## DIRECTIONS:
Repeat exactly, and only, the lines from the one containing "Screen dimensions: 2560x1400" through the last line of the data below.

Saved entries
---
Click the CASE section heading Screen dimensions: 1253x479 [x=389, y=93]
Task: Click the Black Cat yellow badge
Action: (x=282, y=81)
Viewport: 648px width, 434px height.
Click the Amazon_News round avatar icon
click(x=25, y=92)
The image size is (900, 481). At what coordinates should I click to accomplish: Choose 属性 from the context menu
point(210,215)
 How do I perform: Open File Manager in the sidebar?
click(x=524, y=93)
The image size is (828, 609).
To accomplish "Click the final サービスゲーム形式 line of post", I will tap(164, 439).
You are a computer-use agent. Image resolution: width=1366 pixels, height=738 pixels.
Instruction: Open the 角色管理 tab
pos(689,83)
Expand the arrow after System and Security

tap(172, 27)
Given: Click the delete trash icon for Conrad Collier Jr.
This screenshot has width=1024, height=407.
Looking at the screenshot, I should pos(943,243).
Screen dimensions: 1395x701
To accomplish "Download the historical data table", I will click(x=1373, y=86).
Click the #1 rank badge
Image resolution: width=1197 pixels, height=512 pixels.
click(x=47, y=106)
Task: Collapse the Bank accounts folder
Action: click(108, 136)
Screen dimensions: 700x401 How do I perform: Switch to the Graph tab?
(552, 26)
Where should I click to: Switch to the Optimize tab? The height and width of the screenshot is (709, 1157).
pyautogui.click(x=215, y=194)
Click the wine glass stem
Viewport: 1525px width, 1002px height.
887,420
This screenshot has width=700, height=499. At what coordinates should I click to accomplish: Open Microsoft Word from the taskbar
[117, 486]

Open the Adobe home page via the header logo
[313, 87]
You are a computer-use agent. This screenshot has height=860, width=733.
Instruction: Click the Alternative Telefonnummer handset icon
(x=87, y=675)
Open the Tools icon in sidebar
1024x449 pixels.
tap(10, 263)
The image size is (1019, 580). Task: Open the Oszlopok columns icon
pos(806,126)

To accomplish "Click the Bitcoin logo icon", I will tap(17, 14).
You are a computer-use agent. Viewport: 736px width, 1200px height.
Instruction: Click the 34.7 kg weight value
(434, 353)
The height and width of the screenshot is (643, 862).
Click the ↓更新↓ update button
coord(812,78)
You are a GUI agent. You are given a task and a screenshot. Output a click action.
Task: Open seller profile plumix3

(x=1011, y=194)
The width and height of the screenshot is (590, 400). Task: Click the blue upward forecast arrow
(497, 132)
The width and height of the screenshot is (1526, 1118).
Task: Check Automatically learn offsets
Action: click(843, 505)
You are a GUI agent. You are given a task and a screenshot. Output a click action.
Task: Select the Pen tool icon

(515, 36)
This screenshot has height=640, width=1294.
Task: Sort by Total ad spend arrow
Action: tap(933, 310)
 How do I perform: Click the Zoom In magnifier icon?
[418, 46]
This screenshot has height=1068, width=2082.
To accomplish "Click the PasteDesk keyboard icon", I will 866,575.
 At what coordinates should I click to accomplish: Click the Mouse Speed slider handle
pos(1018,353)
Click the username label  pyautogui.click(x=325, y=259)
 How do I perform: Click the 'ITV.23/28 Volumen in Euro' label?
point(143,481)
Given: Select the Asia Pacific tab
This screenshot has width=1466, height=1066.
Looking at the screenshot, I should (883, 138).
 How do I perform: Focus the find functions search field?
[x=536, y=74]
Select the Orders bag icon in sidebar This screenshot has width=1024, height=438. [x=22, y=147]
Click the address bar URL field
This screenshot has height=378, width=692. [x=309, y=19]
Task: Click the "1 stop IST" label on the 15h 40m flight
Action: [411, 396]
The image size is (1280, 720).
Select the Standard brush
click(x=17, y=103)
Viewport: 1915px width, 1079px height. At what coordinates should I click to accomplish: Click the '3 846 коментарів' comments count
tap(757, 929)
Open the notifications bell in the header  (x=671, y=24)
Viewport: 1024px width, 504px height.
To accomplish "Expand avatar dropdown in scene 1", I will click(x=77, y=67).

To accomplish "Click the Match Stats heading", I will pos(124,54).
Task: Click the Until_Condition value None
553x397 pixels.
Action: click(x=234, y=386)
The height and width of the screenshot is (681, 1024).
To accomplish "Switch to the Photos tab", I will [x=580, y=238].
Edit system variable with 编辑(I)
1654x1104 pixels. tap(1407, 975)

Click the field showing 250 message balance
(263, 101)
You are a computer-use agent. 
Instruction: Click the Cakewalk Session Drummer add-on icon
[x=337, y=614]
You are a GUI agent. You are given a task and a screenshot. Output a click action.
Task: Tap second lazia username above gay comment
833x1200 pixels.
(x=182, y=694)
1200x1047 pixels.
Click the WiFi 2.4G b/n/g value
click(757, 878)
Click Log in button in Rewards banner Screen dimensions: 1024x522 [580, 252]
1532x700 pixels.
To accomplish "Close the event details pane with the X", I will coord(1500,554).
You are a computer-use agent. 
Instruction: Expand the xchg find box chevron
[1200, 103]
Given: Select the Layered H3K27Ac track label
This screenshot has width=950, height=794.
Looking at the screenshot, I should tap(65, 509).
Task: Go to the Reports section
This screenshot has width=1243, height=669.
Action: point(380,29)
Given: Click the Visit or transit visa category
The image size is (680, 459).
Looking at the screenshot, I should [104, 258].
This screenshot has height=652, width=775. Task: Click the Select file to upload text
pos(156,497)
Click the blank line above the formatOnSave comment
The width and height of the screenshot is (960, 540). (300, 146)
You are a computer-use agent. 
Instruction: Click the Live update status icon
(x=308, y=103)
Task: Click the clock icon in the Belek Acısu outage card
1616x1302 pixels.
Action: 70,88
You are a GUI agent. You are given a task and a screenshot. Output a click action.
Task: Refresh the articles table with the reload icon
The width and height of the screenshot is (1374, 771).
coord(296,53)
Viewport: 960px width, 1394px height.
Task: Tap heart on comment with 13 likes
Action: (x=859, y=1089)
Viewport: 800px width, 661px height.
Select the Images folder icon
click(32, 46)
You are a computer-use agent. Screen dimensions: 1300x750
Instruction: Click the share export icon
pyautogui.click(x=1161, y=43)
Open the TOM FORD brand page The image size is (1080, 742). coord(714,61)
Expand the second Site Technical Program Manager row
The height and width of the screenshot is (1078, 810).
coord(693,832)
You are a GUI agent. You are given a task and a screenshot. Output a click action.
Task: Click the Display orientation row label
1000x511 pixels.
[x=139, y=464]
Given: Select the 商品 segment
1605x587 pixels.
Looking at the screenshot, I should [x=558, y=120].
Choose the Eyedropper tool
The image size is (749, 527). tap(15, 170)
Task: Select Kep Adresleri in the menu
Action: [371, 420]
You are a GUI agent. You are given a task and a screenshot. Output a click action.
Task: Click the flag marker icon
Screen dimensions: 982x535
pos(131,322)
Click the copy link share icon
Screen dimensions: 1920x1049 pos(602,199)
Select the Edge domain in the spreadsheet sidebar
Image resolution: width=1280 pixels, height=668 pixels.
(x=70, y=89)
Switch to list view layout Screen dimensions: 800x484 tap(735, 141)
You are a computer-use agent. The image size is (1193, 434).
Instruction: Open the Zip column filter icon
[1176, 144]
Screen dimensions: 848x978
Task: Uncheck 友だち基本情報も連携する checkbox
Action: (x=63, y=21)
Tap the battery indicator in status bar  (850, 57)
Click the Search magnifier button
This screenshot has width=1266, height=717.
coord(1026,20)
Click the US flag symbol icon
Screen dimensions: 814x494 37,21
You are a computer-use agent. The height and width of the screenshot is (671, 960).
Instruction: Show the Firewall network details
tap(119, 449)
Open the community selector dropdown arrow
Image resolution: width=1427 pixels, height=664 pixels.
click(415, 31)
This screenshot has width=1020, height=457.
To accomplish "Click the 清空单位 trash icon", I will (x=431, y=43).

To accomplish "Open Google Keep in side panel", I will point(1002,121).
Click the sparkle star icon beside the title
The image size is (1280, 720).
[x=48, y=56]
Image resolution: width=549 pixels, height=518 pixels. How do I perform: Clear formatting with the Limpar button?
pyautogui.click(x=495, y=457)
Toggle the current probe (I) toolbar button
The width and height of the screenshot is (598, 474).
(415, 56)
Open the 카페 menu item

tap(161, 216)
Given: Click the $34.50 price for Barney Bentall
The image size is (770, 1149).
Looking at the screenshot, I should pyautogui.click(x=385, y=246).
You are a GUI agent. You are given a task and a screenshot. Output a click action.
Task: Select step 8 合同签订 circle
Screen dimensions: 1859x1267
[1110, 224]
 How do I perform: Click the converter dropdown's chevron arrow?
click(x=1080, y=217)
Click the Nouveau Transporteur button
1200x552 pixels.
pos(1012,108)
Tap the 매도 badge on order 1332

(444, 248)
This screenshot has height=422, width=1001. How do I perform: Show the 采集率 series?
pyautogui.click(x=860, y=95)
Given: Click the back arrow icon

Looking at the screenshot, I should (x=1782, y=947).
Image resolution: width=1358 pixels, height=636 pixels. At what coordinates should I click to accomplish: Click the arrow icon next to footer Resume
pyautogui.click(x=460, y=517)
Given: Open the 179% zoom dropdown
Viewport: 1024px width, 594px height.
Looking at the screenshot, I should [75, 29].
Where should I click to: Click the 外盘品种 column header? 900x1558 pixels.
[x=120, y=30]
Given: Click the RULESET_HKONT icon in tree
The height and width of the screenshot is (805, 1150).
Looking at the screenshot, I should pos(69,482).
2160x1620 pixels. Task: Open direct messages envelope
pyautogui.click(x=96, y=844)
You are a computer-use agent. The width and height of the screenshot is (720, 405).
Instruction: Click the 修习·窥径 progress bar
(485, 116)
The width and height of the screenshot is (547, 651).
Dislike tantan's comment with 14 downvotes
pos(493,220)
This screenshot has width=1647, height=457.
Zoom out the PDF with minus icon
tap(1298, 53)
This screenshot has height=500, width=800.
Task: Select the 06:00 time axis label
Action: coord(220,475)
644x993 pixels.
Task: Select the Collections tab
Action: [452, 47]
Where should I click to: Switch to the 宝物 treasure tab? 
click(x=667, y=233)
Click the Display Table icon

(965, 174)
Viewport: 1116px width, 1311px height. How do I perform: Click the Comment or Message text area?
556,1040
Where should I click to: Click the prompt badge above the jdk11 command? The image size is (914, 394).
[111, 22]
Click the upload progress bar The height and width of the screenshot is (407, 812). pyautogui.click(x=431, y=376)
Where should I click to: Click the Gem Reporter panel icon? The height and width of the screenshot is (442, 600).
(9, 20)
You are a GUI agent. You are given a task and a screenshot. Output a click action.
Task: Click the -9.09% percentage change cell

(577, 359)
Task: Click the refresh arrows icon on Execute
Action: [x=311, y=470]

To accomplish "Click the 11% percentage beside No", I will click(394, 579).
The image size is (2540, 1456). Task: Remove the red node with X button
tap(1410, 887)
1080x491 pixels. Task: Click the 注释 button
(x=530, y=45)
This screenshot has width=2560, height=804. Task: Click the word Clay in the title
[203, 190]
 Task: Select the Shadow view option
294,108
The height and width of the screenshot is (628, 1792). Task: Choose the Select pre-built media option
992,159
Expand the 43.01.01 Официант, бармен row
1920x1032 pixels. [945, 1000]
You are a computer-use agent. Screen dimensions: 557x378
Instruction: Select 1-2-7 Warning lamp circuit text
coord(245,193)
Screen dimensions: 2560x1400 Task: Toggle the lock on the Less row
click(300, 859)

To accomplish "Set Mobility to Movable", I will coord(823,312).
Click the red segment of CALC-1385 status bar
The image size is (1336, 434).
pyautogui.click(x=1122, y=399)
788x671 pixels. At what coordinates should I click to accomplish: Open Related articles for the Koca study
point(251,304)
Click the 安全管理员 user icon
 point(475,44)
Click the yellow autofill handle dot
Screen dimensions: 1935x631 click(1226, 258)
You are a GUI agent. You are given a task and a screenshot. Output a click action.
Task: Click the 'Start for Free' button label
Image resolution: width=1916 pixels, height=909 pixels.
---
## ANSWER FOR THIS EXERCISE:
Screen dimensions: 2560x1400 Task: Toggle the lock on the Less row
click(300, 859)

To accomplish "Set Mobility to Movable", I will coord(823,312).
Click the red segment of CALC-1385 status bar
The image size is (1336, 434).
pyautogui.click(x=1122, y=399)
788x671 pixels. At what coordinates should I click to accomplish: Open Related articles for the Koca study
point(251,304)
Click the 安全管理员 user icon
 point(475,44)
Click the yellow autofill handle dot
Screen dimensions: 1935x631 click(1226, 258)
You are a GUI agent. You are given a task and a screenshot. Output a click action.
Task: Click the 'Start for Free' button label
Image resolution: width=1916 pixels, height=909 pixels.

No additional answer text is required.